### DATA
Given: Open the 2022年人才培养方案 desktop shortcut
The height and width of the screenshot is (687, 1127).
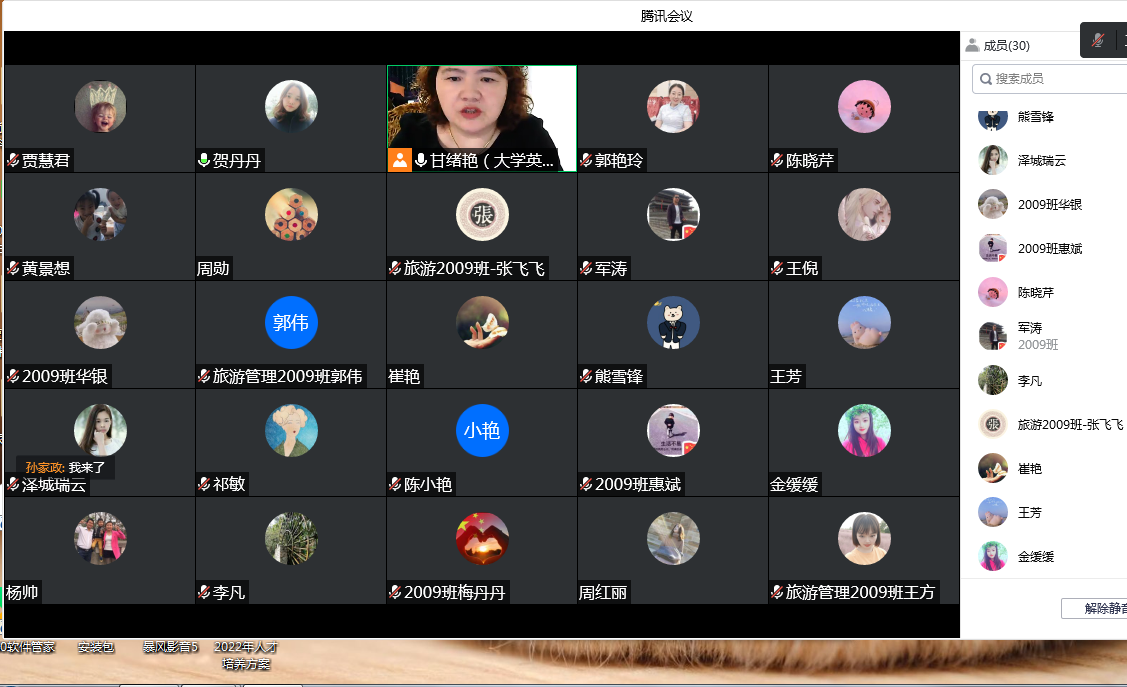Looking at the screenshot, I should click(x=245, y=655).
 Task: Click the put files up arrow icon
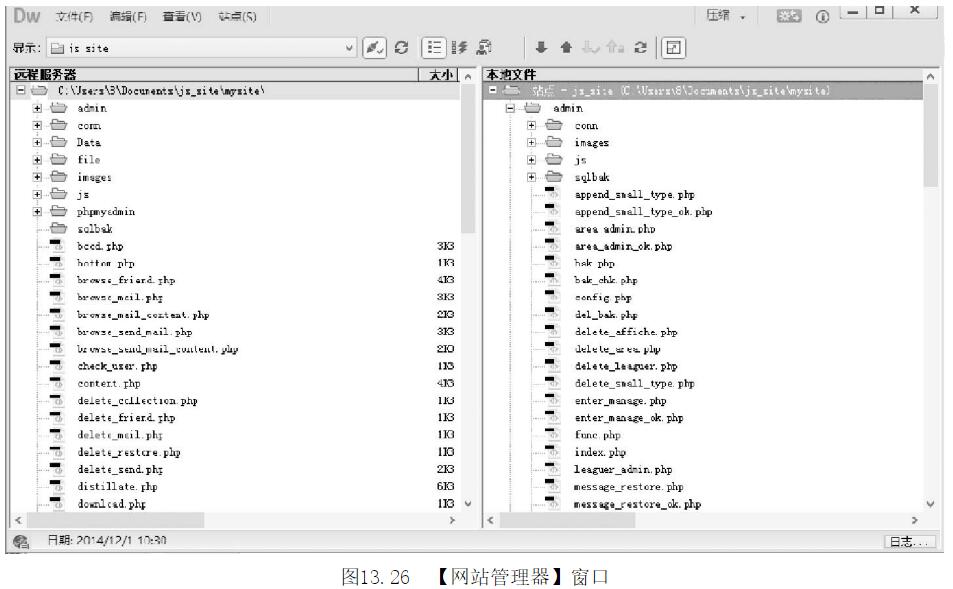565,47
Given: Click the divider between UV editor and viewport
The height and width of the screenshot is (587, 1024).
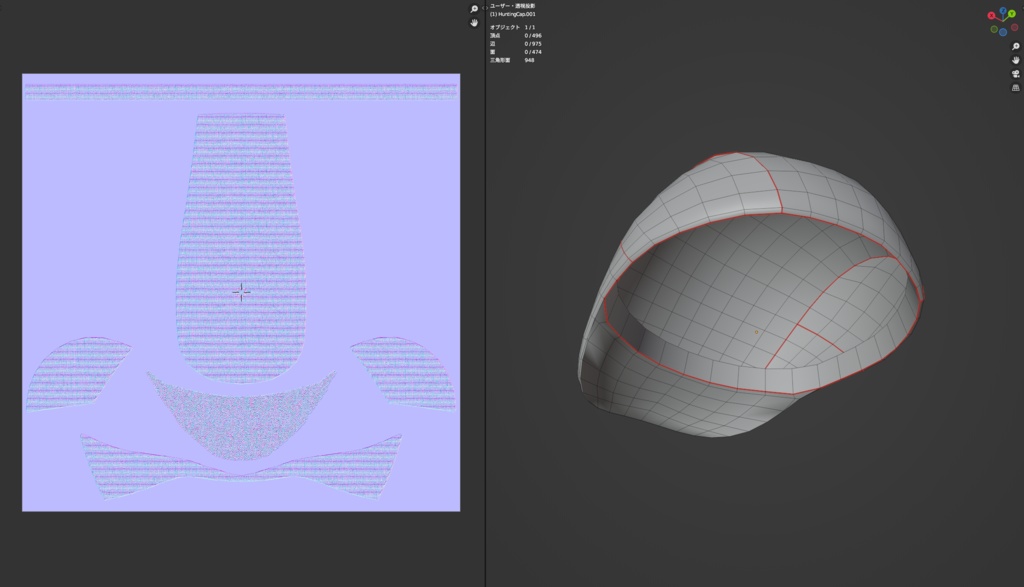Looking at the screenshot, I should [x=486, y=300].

...

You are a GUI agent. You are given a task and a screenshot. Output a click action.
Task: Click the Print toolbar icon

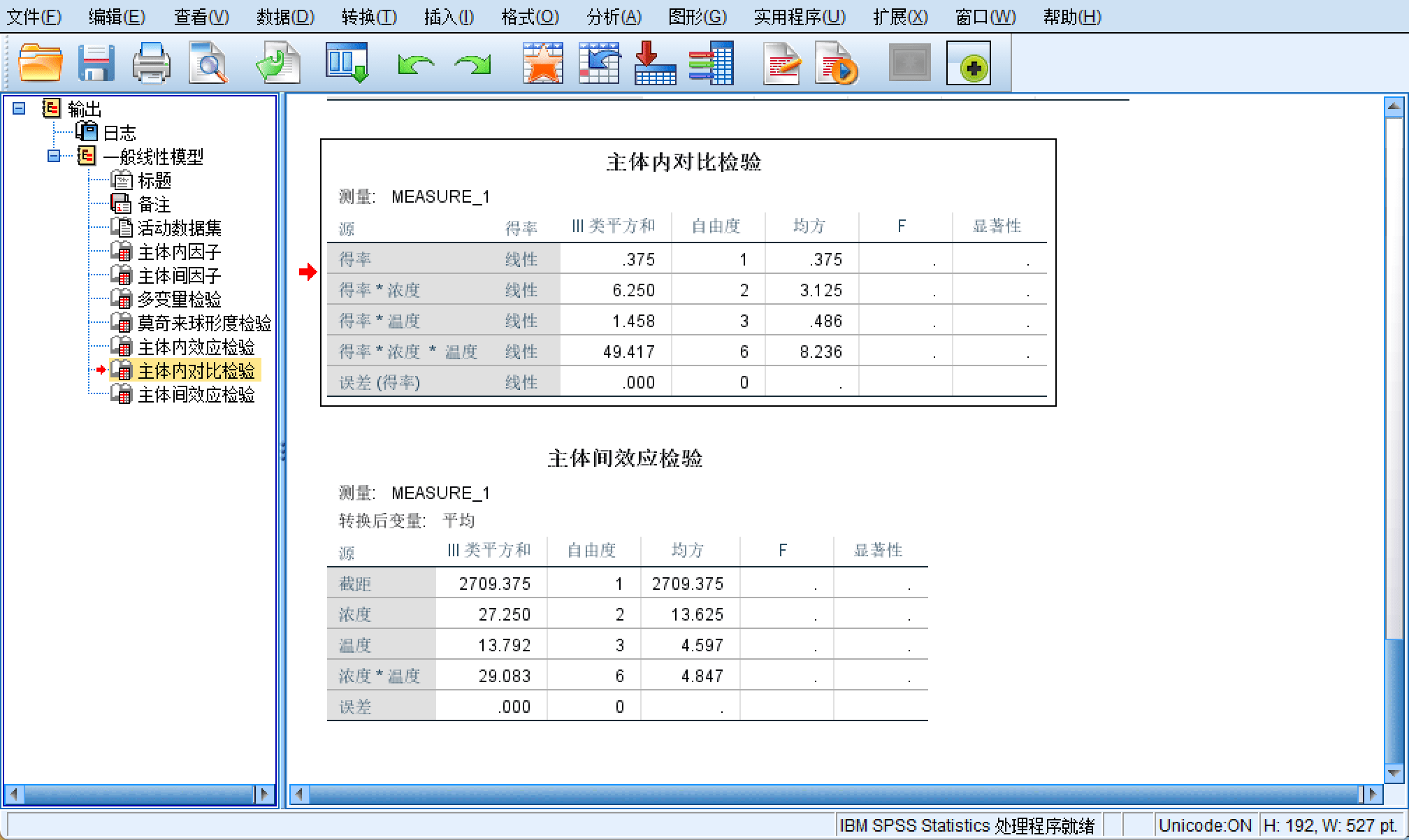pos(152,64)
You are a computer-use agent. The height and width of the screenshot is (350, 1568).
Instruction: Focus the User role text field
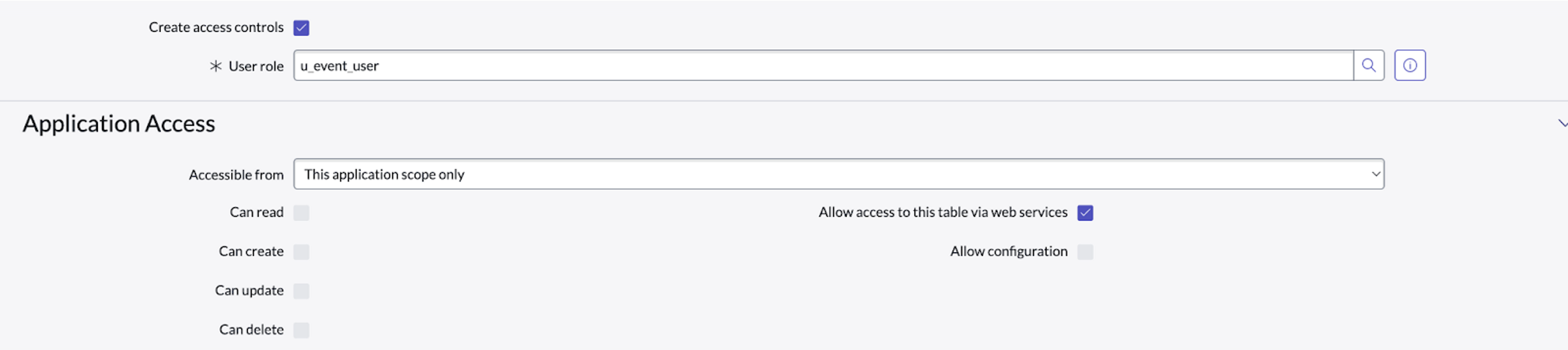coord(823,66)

### EXERCISE REQUIREMENTS
Recast the data from the line containing "Given: Open the 2022年人才培养方案 desktop shortcut" through the line containing "Looking at the screenshot, I should [x=486, y=300]." as a JSON list of strings, one string per line, skipping blank lines. Omit the pictures from the answer.

### ANSWER BELOW
[
  "Given: Open the 2022年人才培养方案 desktop shortcut",
  "The height and width of the screenshot is (687, 1127).",
  "Looking at the screenshot, I should click(x=245, y=655).",
  " Task: Click the put files up arrow icon",
  "565,47",
  "Given: Click the divider between UV editor and viewport",
  "The height and width of the screenshot is (587, 1024).",
  "Looking at the screenshot, I should [x=486, y=300]."
]